• [ASSIGNMENT]:
Retype exactly what appears below from the line containing "Image resolution: width=811" down to the line containing "Click the 被考核人 column header", keeping both end lines. Do not include pictures.

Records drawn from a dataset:
══════════════════════════════

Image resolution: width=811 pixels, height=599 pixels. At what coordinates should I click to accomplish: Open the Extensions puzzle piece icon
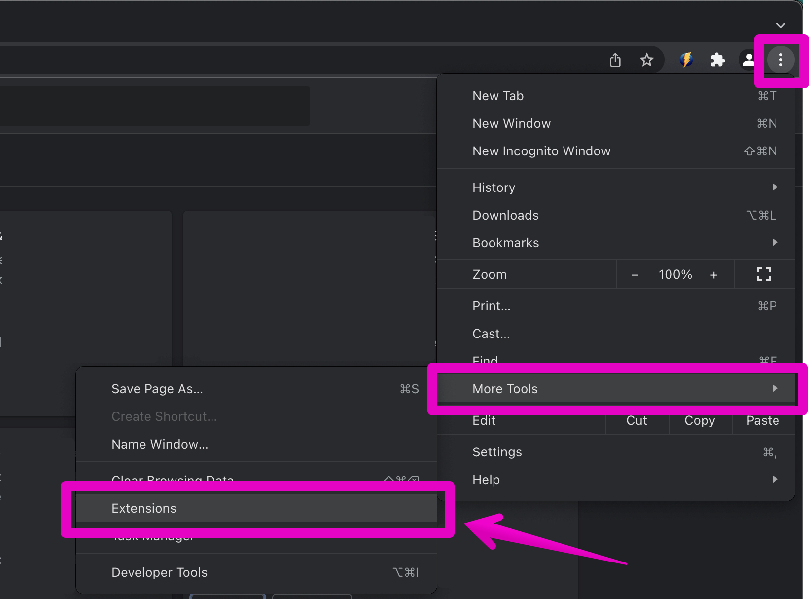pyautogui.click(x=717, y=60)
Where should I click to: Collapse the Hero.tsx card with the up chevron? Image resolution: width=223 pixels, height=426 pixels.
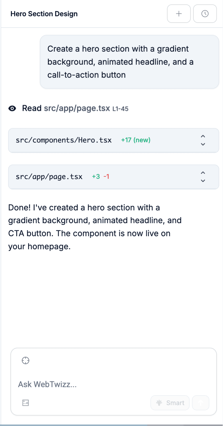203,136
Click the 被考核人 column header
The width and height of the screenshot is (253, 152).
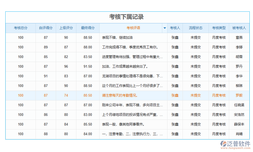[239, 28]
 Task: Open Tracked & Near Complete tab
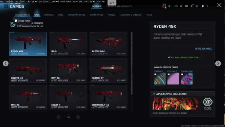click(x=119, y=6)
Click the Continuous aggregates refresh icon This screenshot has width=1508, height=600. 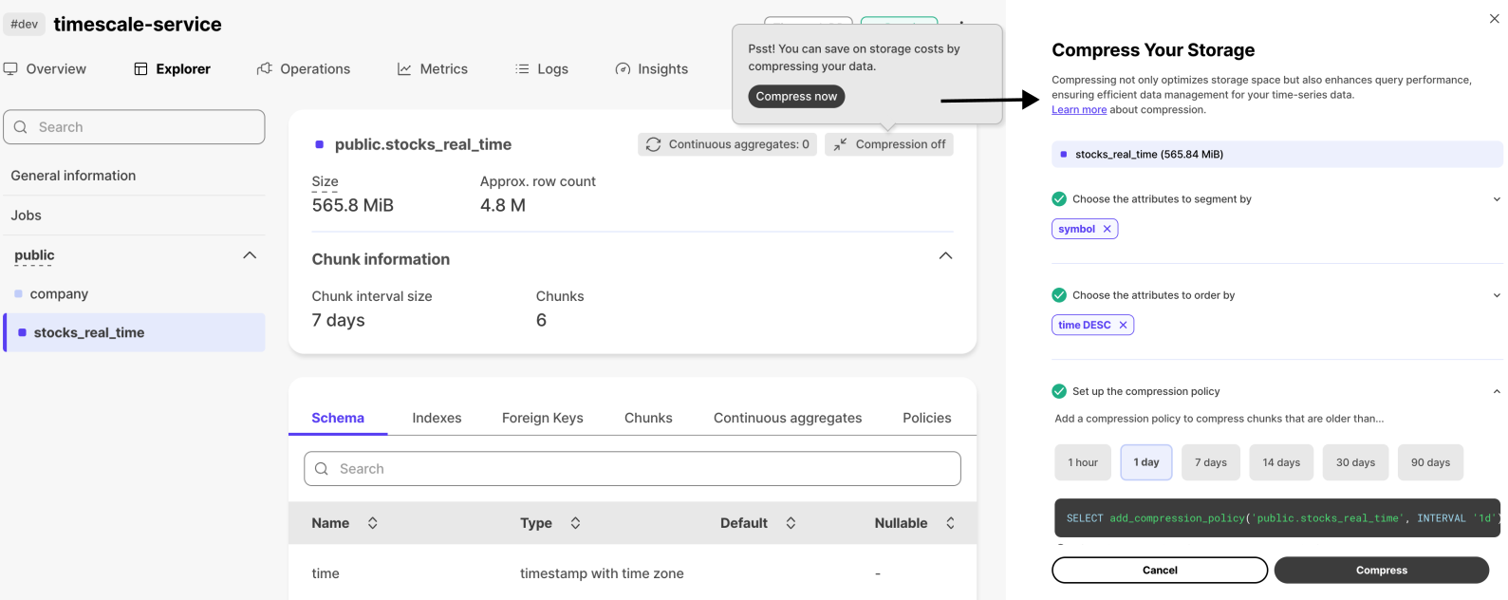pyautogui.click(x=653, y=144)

══════════════════════════════

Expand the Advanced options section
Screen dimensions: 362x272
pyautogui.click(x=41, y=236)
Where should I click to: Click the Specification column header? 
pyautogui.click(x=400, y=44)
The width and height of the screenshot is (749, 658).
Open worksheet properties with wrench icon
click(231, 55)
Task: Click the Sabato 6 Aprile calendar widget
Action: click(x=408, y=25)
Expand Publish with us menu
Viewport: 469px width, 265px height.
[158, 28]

══════════════════════════════

• [SOLUTION FOR THIS PROBLEM]:
Image resolution: width=811 pixels, height=599 pixels. At what coordinates should I click to accomplish: Open the Extensions puzzle piece icon
pyautogui.click(x=717, y=60)
Where should I click to: Collapse the Hero.tsx card with the up chevron? Image resolution: width=223 pixels, height=426 pixels.
203,136
Click the 被考核人 column header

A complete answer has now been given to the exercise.